++++ Records to process

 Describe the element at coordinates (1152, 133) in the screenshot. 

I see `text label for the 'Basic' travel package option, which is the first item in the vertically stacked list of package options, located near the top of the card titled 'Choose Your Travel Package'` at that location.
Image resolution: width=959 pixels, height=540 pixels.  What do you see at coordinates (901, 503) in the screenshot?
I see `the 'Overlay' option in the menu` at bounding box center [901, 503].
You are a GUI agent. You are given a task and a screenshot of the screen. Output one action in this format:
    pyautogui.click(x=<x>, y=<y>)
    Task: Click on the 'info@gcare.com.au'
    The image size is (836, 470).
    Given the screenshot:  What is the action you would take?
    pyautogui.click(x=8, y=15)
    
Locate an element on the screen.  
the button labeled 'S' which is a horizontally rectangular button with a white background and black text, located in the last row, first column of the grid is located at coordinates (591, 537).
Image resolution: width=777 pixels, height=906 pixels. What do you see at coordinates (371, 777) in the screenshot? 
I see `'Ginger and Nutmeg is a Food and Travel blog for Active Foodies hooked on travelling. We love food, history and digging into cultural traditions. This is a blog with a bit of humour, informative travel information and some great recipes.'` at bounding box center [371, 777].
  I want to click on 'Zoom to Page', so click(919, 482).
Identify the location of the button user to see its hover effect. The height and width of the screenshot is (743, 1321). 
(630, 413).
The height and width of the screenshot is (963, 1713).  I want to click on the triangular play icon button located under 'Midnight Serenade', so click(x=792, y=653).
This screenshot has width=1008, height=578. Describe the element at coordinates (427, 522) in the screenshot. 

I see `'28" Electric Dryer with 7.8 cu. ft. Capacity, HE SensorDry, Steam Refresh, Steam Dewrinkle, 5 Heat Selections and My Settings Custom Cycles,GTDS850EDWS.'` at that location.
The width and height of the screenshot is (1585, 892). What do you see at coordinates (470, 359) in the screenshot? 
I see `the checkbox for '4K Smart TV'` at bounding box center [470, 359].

++++++++

* Written problem: Reproduce all of the data above word for word, with nothing left out or changed.

* Task response:
 Describe the element at coordinates (1152, 133) in the screenshot. 

I see `text label for the 'Basic' travel package option, which is the first item in the vertically stacked list of package options, located near the top of the card titled 'Choose Your Travel Package'` at that location.
Image resolution: width=959 pixels, height=540 pixels.  What do you see at coordinates (901, 503) in the screenshot?
I see `the 'Overlay' option in the menu` at bounding box center [901, 503].
You are a GUI agent. You are given a task and a screenshot of the screen. Output one action in this format:
    pyautogui.click(x=<x>, y=<y>)
    Task: Click on the 'info@gcare.com.au'
    The image size is (836, 470).
    Given the screenshot:  What is the action you would take?
    pyautogui.click(x=8, y=15)
    
Locate an element on the screen.  
the button labeled 'S' which is a horizontally rectangular button with a white background and black text, located in the last row, first column of the grid is located at coordinates (591, 537).
Image resolution: width=777 pixels, height=906 pixels. What do you see at coordinates (371, 777) in the screenshot? 
I see `'Ginger and Nutmeg is a Food and Travel blog for Active Foodies hooked on travelling. We love food, history and digging into cultural traditions. This is a blog with a bit of humour, informative travel information and some great recipes.'` at bounding box center [371, 777].
  I want to click on 'Zoom to Page', so click(919, 482).
Identify the location of the button user to see its hover effect. The height and width of the screenshot is (743, 1321). 
(630, 413).
The height and width of the screenshot is (963, 1713).  I want to click on the triangular play icon button located under 'Midnight Serenade', so click(x=792, y=653).
This screenshot has width=1008, height=578. Describe the element at coordinates (427, 522) in the screenshot. 

I see `'28" Electric Dryer with 7.8 cu. ft. Capacity, HE SensorDry, Steam Refresh, Steam Dewrinkle, 5 Heat Selections and My Settings Custom Cycles,GTDS850EDWS.'` at that location.
The width and height of the screenshot is (1585, 892). What do you see at coordinates (470, 359) in the screenshot? 
I see `the checkbox for '4K Smart TV'` at bounding box center [470, 359].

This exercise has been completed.